329: Kidou Keisatsu Patlabor: 98-Shiki Kidou Seyo!

No Caption Provided
  • Developer: Ma-Ba
  • Publisher: Ma-Ba
  • JP Release: 1992-10-23
  • NA Release: N/A
  • EU Release: N/A
  • Franchise: Patlabor
  • Genre: RPG
  • Theme: Cops in Mech Suits, What Could Go Wrong?
  • Premise: Popular manga/anime Mobile Police Patlabor comes to the Mega Drive in this RPG from a Bandai subsidiary.
  • Availability: Original cart only. Outside of the '90s, the only place you're going to see Patlabor are in the Super Robot Wars crossovers.
  • Preservation: The mech games keep coming with this Patlabor tie-in RPG, apparently developed and published by the toyline's producers Ma-Ba (the result of a brief fusion dance by major US and Japanese toymakers Mattel and Bandai, originally established to sell Barbie dolls in Japan).
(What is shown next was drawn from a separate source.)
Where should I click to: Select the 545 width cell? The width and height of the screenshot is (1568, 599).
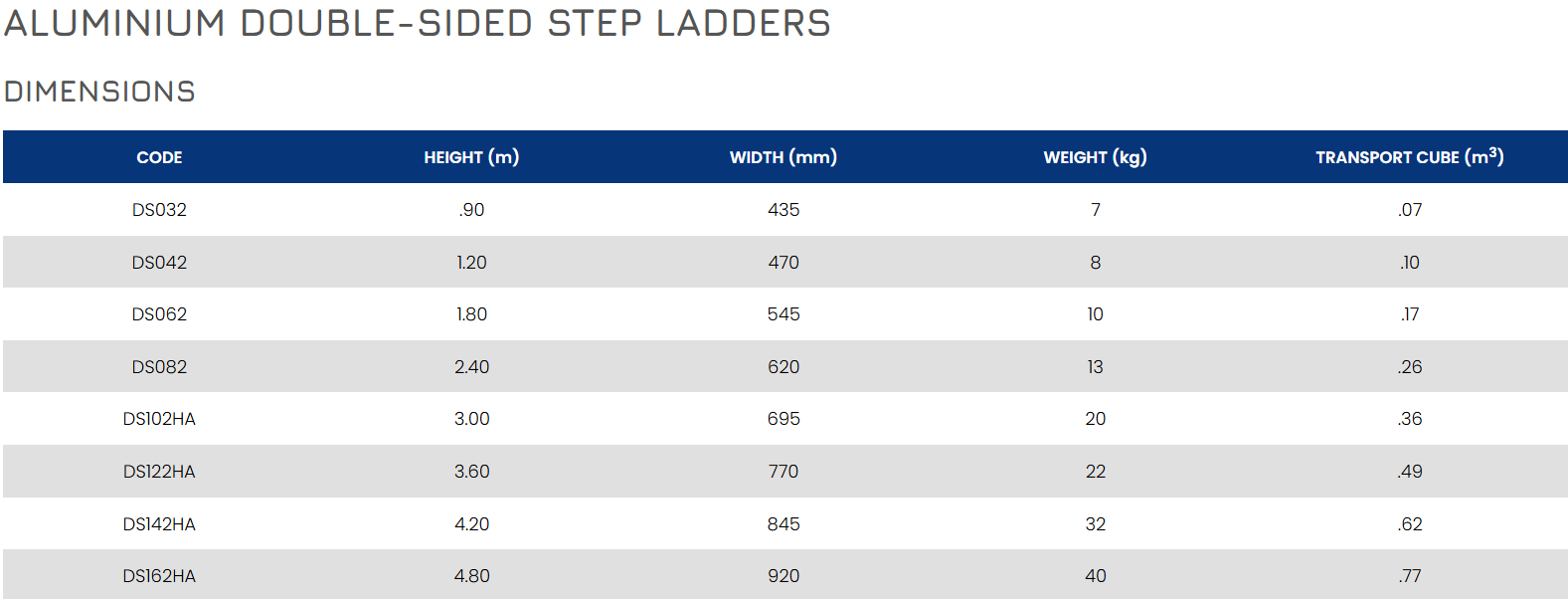pyautogui.click(x=784, y=314)
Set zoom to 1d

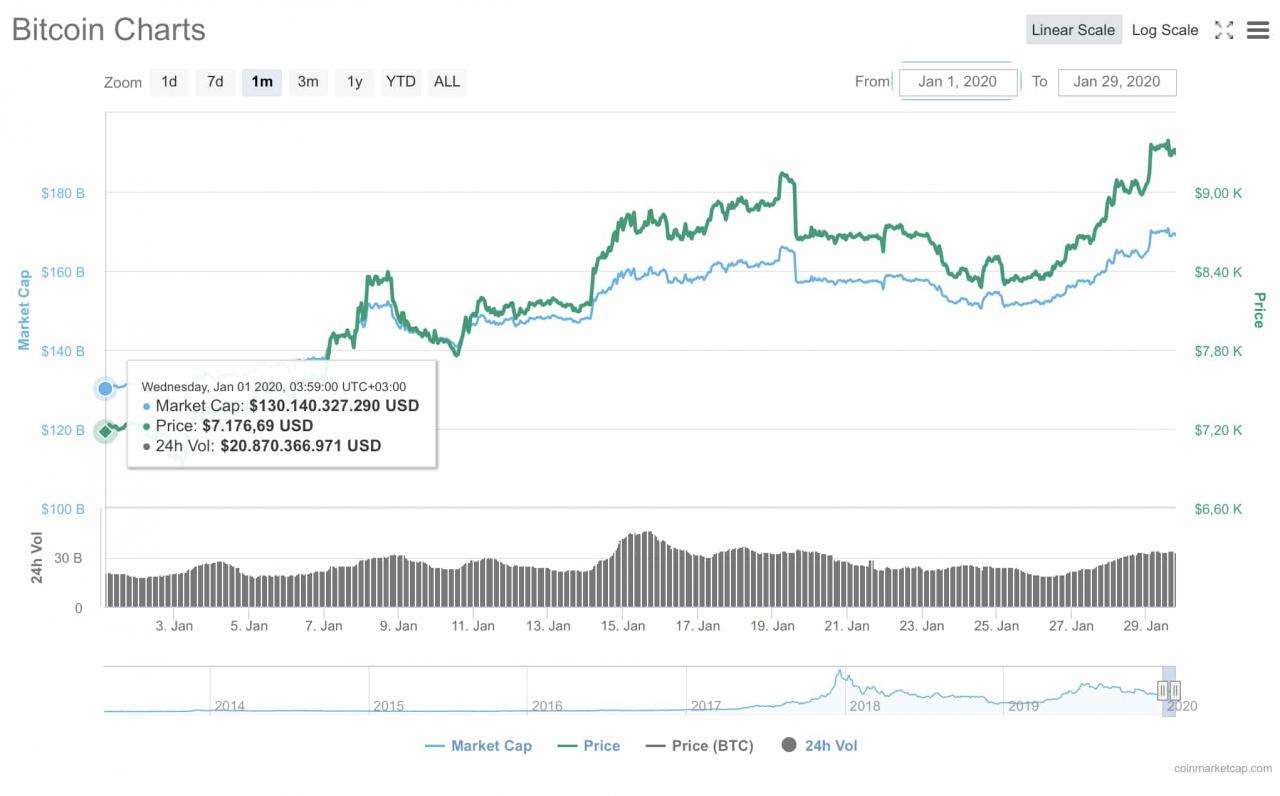click(x=169, y=82)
Patlabor the manga/anime was about a near-future police division that used mech suits called labors to combat labor-related crimes, which were typically only used for industrial and construction work (hence "labor") and military purposes. I remember it was always a big deal in the show when a bad guy showed up in a sleek military labor that the heroes had little chance taking on face to face. Ma-Ba's an interesting anomaly we'll see with a handful more anime licensed games; it's weird, but I don't remember encountering Ma-Ba once while working on NES, SNES, or PC Engine pages despite a heavy Bandai presence on all three.

330: Chase H.Q. II

No Caption Provided
  • Developer: ITL
  • Publisher: Taito
  • JP Release: 1992-10-23
  • NA Release: February 1993
  • EU Release: N/A
  • Franchise: Chase H.Q.
  • Genre: Driving / Vehicular Combat
  • Theme: *KZZT* This is Nancy at Chase H.Q.. We've Got an Emergency Here!
  • Premise: What is the third game in the series, but is actually still just the first, Chase H.Q. II has a familiar batch of criminal scum to T-bone on a busy highway.
  • Availability: This "sequel" is Genesis cart only. If you want to drive into other cars at high speeds though, may I recommend the Burnout franchise?
  • Preservation: So yeah, this is once again the marketing geniuses working at early '90s Sega adding a "2" to every arcade conversion as if to say, "hey, this is more than just a home port with a few extra bells and whistles, it's a whole new game!" Why they couldn't just put "Mega" in front of everything like Nintendo was doing with its "Super" SNES ports I'll never know. This is really just original-flavor Chase H.Q. with the new feature of being able to choose between a number of vehicles, each with different settings of top speed and damage per hit. What's confusing, at least for wiki purposes, is that there are two other "Chase H.Q. II"s: the actual second game Chase H.Q. II: Special Criminal Investigation (maybe best known for having your partner shoot at dudes from the sunroof) and the arcade sequel Chase H.Q. II which appeared way later in 2007. I still gave it a new page on our wiki, but Taito's not making it easy for us data nerds.